Why do I sometimes get tired?
Why do I continue?
I’ve been in therapy for a while now, and people sometimes ask: “Does it really help?”
The answer is yes—but not always in loud, dramatic ways. Sometimes, it helps in quiet shifts. In feeling less heavy. In remembering how to breathe again.
So I wanted to write something simple. A little bit of my story, and a little bit of what research actually says about why therapy works—for me, and for so many others.
I didn’t go because I was falling apart. I went because I didn’t want to keep living in survival mode. I needed space—safe space—to unpack emotions I didn’t understand, to stop repeating the same patterns, and to just… be with someone who wasn’t expecting me to fix everything.
Yes. Not always immediately. Not in every session. But over time, things began to soften.
I started talking to myself more kindly.
I noticed when my nervous system was overwhelmed.
I learned to sit with emotions without drowning in them.
It gave me words. Tools. A mirror. And that matters.
Therapy can be exhausting.
Some days I think, “Am I just going in circles?”
Some days I don’t want to feel or talk anymore.
But then something small shifts—a sentence that clicks, a pattern I notice, a feeling I finally release—and I remember why I keep going.

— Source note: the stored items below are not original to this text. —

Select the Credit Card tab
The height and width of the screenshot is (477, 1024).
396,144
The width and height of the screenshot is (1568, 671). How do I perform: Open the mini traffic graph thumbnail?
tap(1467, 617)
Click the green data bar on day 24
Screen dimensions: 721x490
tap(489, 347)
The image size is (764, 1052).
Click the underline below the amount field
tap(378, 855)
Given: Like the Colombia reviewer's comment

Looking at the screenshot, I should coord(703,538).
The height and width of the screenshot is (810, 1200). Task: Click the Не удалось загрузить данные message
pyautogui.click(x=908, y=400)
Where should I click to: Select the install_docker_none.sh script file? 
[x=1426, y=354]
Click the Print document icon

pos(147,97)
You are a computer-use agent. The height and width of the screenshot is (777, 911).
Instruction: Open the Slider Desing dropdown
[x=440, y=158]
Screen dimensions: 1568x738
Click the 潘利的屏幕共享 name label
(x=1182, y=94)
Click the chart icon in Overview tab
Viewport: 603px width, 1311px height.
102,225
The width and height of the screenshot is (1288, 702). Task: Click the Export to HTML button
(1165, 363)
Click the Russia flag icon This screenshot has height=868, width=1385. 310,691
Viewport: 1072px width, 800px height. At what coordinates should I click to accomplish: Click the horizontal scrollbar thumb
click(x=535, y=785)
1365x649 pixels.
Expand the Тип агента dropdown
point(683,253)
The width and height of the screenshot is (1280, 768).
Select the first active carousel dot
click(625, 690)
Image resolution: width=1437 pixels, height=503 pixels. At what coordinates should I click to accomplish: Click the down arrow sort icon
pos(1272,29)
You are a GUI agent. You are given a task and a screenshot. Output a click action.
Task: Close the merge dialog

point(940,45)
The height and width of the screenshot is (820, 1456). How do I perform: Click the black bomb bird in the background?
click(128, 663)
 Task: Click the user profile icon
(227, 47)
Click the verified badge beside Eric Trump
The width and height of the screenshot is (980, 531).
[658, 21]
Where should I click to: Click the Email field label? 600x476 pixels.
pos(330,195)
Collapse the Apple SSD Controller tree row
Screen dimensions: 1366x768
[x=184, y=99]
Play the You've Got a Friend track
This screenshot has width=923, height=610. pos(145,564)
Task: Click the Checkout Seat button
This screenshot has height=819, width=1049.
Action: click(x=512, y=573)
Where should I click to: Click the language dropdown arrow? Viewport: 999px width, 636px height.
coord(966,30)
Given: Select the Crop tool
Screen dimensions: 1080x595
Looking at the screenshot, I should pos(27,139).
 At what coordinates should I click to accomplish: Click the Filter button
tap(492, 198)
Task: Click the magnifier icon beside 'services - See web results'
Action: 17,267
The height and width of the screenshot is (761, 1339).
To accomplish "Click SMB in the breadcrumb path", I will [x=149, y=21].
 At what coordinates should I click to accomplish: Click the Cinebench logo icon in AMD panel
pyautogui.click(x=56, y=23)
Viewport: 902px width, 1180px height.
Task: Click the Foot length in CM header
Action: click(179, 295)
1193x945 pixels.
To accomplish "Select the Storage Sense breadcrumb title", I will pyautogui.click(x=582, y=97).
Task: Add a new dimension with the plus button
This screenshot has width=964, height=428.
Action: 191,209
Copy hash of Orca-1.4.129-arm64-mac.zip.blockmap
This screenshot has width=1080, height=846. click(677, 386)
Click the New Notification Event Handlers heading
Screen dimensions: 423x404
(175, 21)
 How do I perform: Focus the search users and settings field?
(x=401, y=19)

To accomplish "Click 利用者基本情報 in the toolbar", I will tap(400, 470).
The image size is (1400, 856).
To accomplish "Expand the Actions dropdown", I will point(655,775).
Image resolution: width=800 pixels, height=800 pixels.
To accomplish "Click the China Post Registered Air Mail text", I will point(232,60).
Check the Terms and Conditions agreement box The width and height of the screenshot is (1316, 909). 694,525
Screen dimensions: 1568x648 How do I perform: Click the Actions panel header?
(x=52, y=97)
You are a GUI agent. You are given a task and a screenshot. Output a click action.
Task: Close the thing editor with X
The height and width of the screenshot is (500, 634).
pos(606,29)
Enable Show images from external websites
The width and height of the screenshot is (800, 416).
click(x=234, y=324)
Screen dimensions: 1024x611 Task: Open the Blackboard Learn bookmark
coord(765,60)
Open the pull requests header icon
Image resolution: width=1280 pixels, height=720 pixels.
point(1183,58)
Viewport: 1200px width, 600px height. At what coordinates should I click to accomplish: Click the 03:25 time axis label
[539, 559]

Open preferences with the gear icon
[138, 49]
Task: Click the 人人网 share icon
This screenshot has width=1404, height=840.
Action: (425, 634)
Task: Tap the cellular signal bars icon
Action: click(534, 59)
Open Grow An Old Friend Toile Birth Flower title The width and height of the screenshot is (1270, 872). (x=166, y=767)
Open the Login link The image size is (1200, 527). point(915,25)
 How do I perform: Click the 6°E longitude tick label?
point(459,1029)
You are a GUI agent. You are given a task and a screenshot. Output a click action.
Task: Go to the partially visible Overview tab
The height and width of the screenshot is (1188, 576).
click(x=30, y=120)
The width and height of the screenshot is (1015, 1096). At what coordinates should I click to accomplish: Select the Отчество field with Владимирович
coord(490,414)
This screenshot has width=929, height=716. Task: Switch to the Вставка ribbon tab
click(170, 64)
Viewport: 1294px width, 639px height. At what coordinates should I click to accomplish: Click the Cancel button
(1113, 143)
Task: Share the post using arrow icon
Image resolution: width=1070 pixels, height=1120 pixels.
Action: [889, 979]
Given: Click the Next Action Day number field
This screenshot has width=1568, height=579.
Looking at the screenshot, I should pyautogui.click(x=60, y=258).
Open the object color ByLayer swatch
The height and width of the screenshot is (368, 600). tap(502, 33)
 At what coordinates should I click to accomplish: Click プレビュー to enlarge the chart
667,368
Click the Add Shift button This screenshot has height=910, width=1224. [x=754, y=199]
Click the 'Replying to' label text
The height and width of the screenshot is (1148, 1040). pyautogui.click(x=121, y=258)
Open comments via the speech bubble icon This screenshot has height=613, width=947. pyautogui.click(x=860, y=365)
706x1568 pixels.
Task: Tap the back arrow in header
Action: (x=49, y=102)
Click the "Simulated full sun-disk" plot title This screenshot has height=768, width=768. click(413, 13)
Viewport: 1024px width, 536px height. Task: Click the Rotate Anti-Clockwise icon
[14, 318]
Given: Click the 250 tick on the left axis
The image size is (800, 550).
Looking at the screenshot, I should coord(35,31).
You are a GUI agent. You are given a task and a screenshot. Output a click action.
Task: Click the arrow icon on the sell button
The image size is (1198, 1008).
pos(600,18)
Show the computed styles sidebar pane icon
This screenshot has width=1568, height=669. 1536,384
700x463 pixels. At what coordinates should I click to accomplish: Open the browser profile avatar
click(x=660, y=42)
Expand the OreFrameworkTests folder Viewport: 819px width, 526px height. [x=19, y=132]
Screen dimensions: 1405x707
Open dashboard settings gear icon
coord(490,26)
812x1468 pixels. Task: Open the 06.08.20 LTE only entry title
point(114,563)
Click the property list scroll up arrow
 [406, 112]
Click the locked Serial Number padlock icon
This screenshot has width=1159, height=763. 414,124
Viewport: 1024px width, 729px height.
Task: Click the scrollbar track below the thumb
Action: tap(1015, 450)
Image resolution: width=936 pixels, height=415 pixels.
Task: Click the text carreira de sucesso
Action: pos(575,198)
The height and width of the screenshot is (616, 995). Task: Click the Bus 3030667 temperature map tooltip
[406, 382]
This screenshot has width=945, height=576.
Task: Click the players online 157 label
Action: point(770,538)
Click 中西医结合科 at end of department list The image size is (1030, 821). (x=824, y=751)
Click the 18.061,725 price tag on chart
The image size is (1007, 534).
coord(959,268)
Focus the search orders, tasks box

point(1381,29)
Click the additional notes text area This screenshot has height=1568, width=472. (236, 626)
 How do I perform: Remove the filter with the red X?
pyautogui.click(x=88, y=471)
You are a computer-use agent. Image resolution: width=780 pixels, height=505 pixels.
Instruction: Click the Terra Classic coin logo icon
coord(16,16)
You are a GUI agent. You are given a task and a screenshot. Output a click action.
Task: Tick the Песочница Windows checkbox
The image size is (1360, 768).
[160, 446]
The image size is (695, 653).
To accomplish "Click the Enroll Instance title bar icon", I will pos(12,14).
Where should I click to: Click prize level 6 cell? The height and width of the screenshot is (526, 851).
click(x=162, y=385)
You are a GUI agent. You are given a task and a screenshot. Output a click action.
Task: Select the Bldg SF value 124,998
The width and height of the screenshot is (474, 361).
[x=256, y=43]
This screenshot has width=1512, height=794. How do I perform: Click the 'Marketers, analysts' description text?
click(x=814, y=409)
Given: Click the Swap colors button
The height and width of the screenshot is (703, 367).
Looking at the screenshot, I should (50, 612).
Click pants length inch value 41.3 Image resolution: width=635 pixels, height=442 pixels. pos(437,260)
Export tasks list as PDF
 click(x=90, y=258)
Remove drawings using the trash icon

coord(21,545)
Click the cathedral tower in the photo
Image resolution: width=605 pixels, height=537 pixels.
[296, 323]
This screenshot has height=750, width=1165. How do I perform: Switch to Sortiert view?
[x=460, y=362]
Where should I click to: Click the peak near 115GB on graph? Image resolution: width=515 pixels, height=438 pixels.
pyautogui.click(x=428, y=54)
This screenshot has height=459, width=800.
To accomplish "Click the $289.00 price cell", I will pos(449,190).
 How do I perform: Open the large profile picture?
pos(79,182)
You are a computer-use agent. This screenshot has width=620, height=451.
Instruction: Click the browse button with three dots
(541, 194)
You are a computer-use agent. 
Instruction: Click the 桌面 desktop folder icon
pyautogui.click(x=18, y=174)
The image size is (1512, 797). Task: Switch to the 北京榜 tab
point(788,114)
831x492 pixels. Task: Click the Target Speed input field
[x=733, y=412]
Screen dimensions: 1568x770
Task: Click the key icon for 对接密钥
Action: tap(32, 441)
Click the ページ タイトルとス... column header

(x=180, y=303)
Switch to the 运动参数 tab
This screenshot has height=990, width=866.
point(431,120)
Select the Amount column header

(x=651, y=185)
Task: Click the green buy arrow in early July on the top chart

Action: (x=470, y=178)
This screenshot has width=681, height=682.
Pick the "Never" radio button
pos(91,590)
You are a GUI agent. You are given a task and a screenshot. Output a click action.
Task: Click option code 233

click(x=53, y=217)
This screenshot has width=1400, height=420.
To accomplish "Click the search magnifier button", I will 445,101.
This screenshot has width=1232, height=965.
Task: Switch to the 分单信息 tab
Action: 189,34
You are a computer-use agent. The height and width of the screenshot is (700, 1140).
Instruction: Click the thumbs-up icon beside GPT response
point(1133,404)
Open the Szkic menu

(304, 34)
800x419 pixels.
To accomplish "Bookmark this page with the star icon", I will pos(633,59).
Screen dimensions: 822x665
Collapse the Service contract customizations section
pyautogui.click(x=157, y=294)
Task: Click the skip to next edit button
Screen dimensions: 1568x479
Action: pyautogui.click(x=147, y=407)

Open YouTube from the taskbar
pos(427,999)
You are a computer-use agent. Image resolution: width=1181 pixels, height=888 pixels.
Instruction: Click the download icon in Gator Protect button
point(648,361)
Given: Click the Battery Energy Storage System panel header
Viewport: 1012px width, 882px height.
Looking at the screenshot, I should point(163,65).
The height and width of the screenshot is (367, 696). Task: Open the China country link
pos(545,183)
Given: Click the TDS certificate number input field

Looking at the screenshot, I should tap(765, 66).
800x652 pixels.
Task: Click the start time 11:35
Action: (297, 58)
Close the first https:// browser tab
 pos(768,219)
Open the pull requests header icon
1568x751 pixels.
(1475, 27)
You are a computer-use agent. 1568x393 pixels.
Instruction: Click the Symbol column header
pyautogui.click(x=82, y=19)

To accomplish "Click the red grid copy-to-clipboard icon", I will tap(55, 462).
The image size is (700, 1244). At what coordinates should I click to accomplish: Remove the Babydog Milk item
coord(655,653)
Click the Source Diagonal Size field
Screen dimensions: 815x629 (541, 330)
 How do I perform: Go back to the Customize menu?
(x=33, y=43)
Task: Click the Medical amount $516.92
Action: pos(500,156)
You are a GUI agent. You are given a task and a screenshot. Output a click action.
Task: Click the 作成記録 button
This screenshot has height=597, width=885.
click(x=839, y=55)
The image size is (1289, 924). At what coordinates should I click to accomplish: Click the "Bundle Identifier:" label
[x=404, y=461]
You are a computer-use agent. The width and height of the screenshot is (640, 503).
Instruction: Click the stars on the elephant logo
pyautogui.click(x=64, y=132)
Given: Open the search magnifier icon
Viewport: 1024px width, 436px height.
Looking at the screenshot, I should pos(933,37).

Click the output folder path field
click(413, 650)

Because therapy isn’t about fixing me. It’s about meeting myself with compassion.
I continue because I deserve peace, not just coping mechanisms.
I continue because the space I create in therapy shows up in my life—in my relationships, my choices, my boundaries.
There’s something powerful about being in a room—virtual or real—where people don’t just listen, they understand. Support groups connect you with others who are facing similar struggles. You don’t have to explain everything from the beginning. You’re not alone in what you feel. That shared understanding can create comfort, validation, and even hope. Sometimes, just hearing “me too” is enough to feel a little lighter.
Sometimes we know therapy works—we’ve felt the difference. But even then, it can be hard to keep going. Why? Because healing takes energy. Therapy asks you to face things you’ve avoided for years, to be honest when it’s uncomfortable, to feel deeply when you’re already tired. Some days, survival mode kicks in and says, “Not today.” That doesn’t mean you’re failing. It means you’re human. It’s okay to rest. What matters is finding your own rhythm—coming back when you're ready, and remembering that even pausing is part of the process.
Maybe one day, we won’t need therapy in the same way. But that doesn’t mean we ever stop growing, reflecting, or needing support. For some people, therapy is a short chapter—for others, it’s a longer thread woven through life. It can shift over time: from deep healing, to gentle guidance, to occasional check-ins.
What matters most isn’t whether we “graduate” from therapy, but whether we’re building the tools, insight, and inner support to keep showing up for ourselves—even when life gets messy. Therapy isn’t about fixing you. It’s about helping you remember how to hold yourself with care.
Therapy hasn’t made me perfect. But it’s made me present.
It’s helped me feel more like myself—softer, steadier, still learning.
If you’ve ever wondered if therapy is “worth it,” I hope this gives you a gentle yes.
Not because everything changes overnight—but because you matter enough to give yourself that space.